[Entries on target coordinates]
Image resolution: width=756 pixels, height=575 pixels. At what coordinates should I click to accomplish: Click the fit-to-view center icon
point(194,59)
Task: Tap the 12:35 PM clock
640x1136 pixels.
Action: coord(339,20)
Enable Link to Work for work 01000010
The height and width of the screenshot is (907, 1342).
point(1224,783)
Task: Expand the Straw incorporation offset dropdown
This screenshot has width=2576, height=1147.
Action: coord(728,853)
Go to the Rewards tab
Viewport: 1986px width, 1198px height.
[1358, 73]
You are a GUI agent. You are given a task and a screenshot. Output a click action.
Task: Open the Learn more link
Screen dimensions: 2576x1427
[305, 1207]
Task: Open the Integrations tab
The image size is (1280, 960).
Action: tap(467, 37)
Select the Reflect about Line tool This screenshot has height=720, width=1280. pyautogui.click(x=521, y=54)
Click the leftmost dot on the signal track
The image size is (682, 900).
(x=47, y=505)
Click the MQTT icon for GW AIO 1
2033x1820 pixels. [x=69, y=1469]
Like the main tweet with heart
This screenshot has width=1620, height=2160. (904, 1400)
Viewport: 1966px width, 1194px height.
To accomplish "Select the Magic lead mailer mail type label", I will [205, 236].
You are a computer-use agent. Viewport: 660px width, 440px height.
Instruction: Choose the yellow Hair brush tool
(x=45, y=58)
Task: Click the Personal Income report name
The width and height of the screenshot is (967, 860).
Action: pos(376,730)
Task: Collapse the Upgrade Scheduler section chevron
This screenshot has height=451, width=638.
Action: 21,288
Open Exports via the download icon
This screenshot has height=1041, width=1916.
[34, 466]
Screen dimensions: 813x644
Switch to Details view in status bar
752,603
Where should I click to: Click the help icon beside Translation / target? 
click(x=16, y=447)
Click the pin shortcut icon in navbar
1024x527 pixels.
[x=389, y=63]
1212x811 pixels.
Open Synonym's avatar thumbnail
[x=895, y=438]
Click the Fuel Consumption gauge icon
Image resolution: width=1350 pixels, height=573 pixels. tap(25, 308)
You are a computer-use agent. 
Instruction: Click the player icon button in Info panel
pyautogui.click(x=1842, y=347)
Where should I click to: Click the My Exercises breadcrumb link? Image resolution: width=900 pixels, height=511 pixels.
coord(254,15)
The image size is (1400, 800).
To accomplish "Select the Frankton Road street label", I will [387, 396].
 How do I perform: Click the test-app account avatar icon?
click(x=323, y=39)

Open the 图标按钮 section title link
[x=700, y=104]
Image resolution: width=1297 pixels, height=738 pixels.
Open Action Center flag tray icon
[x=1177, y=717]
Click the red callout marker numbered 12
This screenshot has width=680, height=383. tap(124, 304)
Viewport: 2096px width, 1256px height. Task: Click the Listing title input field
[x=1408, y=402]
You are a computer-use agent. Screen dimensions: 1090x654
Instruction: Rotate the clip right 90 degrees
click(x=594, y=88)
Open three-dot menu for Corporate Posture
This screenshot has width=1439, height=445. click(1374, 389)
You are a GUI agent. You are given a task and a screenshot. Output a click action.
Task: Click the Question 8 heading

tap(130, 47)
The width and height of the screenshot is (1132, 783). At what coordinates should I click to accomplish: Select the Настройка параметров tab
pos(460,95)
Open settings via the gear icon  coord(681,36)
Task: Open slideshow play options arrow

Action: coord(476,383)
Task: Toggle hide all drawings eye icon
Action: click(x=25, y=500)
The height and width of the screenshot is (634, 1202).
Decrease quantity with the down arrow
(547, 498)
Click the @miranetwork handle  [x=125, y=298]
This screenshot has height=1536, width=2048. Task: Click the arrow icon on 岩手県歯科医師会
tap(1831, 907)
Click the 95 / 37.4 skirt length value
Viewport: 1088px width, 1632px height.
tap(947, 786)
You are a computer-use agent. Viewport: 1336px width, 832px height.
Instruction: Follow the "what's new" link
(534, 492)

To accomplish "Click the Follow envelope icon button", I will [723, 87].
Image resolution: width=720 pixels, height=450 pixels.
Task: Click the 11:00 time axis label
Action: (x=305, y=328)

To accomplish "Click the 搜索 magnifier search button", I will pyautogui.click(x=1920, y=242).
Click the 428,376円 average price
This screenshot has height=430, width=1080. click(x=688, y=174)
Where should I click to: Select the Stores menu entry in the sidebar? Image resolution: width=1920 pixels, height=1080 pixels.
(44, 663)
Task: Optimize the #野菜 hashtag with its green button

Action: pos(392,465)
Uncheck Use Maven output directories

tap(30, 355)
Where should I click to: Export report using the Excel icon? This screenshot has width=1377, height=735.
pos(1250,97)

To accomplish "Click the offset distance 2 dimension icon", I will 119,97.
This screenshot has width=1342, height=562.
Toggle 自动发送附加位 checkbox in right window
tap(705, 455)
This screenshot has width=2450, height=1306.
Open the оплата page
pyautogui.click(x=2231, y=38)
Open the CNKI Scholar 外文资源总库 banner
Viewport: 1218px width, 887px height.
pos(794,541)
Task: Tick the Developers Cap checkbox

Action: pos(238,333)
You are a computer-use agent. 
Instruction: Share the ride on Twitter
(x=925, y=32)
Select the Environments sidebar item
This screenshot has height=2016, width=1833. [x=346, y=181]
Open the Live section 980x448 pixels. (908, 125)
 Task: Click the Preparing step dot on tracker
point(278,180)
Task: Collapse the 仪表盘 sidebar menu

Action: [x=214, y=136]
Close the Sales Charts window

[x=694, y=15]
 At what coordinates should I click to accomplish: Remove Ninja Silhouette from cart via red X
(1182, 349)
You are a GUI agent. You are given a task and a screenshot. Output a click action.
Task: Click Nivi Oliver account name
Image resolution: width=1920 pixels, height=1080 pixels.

_The task_
Please put every line of the records above into a Markdown table with two columns, No. for the row number and Line for the line itself. Leave out blank lines.

_Reply_
| No. | Line |
|---|---|
| 1 | Image resolution: width=756 pixels, height=575 pixels. At what coordinates should I click to accomplish: Click the fit-to-view center icon |
| 2 | point(194,59) |
| 3 | Task: Tap the 12:35 PM clock |
| 4 | 640x1136 pixels. |
| 5 | Action: coord(339,20) |
| 6 | Enable Link to Work for work 01000010 |
| 7 | The height and width of the screenshot is (907, 1342). |
| 8 | point(1224,783) |
| 9 | Task: Expand the Straw incorporation offset dropdown |
| 10 | This screenshot has width=2576, height=1147. |
| 11 | Action: coord(728,853) |
| 12 | Go to the Rewards tab |
| 13 | Viewport: 1986px width, 1198px height. |
| 14 | [1358, 73] |
| 15 | You are a GUI agent. You are given a task and a screenshot. Output a click action. |
| 16 | Task: Open the Learn more link |
| 17 | Screen dimensions: 2576x1427 |
| 18 | [305, 1207] |
| 19 | Task: Open the Integrations tab |
| 20 | The image size is (1280, 960). |
| 21 | Action: tap(467, 37) |
| 22 | Select the Reflect about Line tool This screenshot has height=720, width=1280. pyautogui.click(x=521, y=54) |
| 23 | Click the leftmost dot on the signal track |
| 24 | The image size is (682, 900). |
| 25 | (x=47, y=505) |
| 26 | Click the MQTT icon for GW AIO 1 |
| 27 | 2033x1820 pixels. [x=69, y=1469] |
| 28 | Like the main tweet with heart |
| 29 | This screenshot has width=1620, height=2160. (904, 1400) |
| 30 | Viewport: 1966px width, 1194px height. |
| 31 | To accomplish "Select the Magic lead mailer mail type label", I will [205, 236]. |
| 32 | You are a computer-use agent. Viewport: 660px width, 440px height. |
| 33 | Instruction: Choose the yellow Hair brush tool |
| 34 | (x=45, y=58) |
| 35 | Task: Click the Personal Income report name |
| 36 | The width and height of the screenshot is (967, 860). |
| 37 | Action: pos(376,730) |
| 38 | Task: Collapse the Upgrade Scheduler section chevron |
| 39 | This screenshot has height=451, width=638. |
| 40 | Action: 21,288 |
| 41 | Open Exports via the download icon |
| 42 | This screenshot has height=1041, width=1916. |
| 43 | [34, 466] |
| 44 | Screen dimensions: 813x644 |
| 45 | Switch to Details view in status bar |
| 46 | 752,603 |
| 47 | Where should I click to: Click the help icon beside Translation / target?  |
| 48 | click(x=16, y=447) |
| 49 | Click the pin shortcut icon in navbar |
| 50 | 1024x527 pixels. |
| 51 | [x=389, y=63] |
| 52 | 1212x811 pixels. |
| 53 | Open Synonym's avatar thumbnail |
| 54 | [x=895, y=438] |
| 55 | Click the Fuel Consumption gauge icon |
| 56 | Image resolution: width=1350 pixels, height=573 pixels. tap(25, 308) |
| 57 | You are a computer-use agent.  |
| 58 | Instruction: Click the player icon button in Info panel |
| 59 | pyautogui.click(x=1842, y=347) |
| 60 | Where should I click to: Click the My Exercises breadcrumb link? Image resolution: width=900 pixels, height=511 pixels. |
| 61 | coord(254,15) |
| 62 | The image size is (1400, 800). |
| 63 | To accomplish "Select the Frankton Road street label", I will [387, 396]. |
| 64 |  How do I perform: Click the test-app account avatar icon? |
| 65 | click(x=323, y=39) |
| 66 | Open the 图标按钮 section title link |
| 67 | [x=700, y=104] |
| 68 | Image resolution: width=1297 pixels, height=738 pixels. |
| 69 | Open Action Center flag tray icon |
| 70 | [x=1177, y=717] |
| 71 | Click the red callout marker numbered 12 |
| 72 | This screenshot has width=680, height=383. tap(124, 304) |
| 73 | Viewport: 2096px width, 1256px height. Task: Click the Listing title input field |
| 74 | [x=1408, y=402] |
| 75 | You are a computer-use agent. Screen dimensions: 1090x654 |
| 76 | Instruction: Rotate the clip right 90 degrees |
| 77 | click(x=594, y=88) |
| 78 | Open three-dot menu for Corporate Posture |
| 79 | This screenshot has width=1439, height=445. click(1374, 389) |
| 80 | You are a GUI agent. You are given a task and a screenshot. Output a click action. |
| 81 | Task: Click the Question 8 heading |
| 82 | tap(130, 47) |
| 83 | The width and height of the screenshot is (1132, 783). At what coordinates should I click to accomplish: Select the Настройка параметров tab |
| 84 | pos(460,95) |
| 85 | Open settings via the gear icon  coord(681,36) |
| 86 | Task: Open slideshow play options arrow |
| 87 | Action: coord(476,383) |
| 88 | Task: Toggle hide all drawings eye icon |
| 89 | Action: click(x=25, y=500) |
| 90 | The height and width of the screenshot is (634, 1202). |
| 91 | Decrease quantity with the down arrow |
| 92 | (547, 498) |
| 93 | Click the @miranetwork handle  [x=125, y=298] |
| 94 | This screenshot has height=1536, width=2048. Task: Click the arrow icon on 岩手県歯科医師会 |
| 95 | tap(1831, 907) |
| 96 | Click the 95 / 37.4 skirt length value |
| 97 | Viewport: 1088px width, 1632px height. |
| 98 | tap(947, 786) |
| 99 | You are a computer-use agent. Viewport: 1336px width, 832px height. |
| 100 | Instruction: Follow the "what's new" link |
| 101 | (534, 492) |
| 102 | To accomplish "Click the Follow envelope icon button", I will [723, 87]. |
| 103 | Image resolution: width=720 pixels, height=450 pixels. |
| 104 | Task: Click the 11:00 time axis label |
| 105 | Action: (x=305, y=328) |
| 106 | To accomplish "Click the 搜索 magnifier search button", I will pyautogui.click(x=1920, y=242). |
| 107 | Click the 428,376円 average price |
| 108 | This screenshot has height=430, width=1080. click(x=688, y=174) |
| 109 | Where should I click to: Select the Stores menu entry in the sidebar? Image resolution: width=1920 pixels, height=1080 pixels. |
| 110 | (44, 663) |
| 111 | Task: Optimize the #野菜 hashtag with its green button |
| 112 | Action: pos(392,465) |
| 113 | Uncheck Use Maven output directories |
| 114 | tap(30, 355) |
| 115 | Where should I click to: Export report using the Excel icon? This screenshot has width=1377, height=735. |
| 116 | pos(1250,97) |
| 117 | To accomplish "Click the offset distance 2 dimension icon", I will 119,97. |
| 118 | This screenshot has width=1342, height=562. |
| 119 | Toggle 自动发送附加位 checkbox in right window |
| 120 | tap(705, 455) |
| 121 | This screenshot has width=2450, height=1306. |
| 122 | Open the оплата page |
| 123 | pyautogui.click(x=2231, y=38) |
| 124 | Open the CNKI Scholar 外文资源总库 banner |
| 125 | Viewport: 1218px width, 887px height. |
| 126 | pos(794,541) |
| 127 | Task: Tick the Developers Cap checkbox |
| 128 | Action: pos(238,333) |
| 129 | You are a computer-use agent.  |
| 130 | Instruction: Share the ride on Twitter |
| 131 | (x=925, y=32) |
| 132 | Select the Environments sidebar item |
| 133 | This screenshot has height=2016, width=1833. [x=346, y=181] |
| 134 | Open the Live section 980x448 pixels. (908, 125) |
| 135 |  Task: Click the Preparing step dot on tracker |
| 136 | point(278,180) |
| 137 | Task: Collapse the 仪表盘 sidebar menu |
| 138 | Action: [x=214, y=136] |
| 139 | Close the Sales Charts window |
| 140 | [x=694, y=15] |
| 141 |  At what coordinates should I click to accomplish: Remove Ninja Silhouette from cart via red X |
| 142 | (1182, 349) |
| 143 | You are a GUI agent. You are given a task and a screenshot. Output a click action. |
| 144 | Task: Click Nivi Oliver account name |
| 145 | Image resolution: width=1920 pixels, height=1080 pixels. |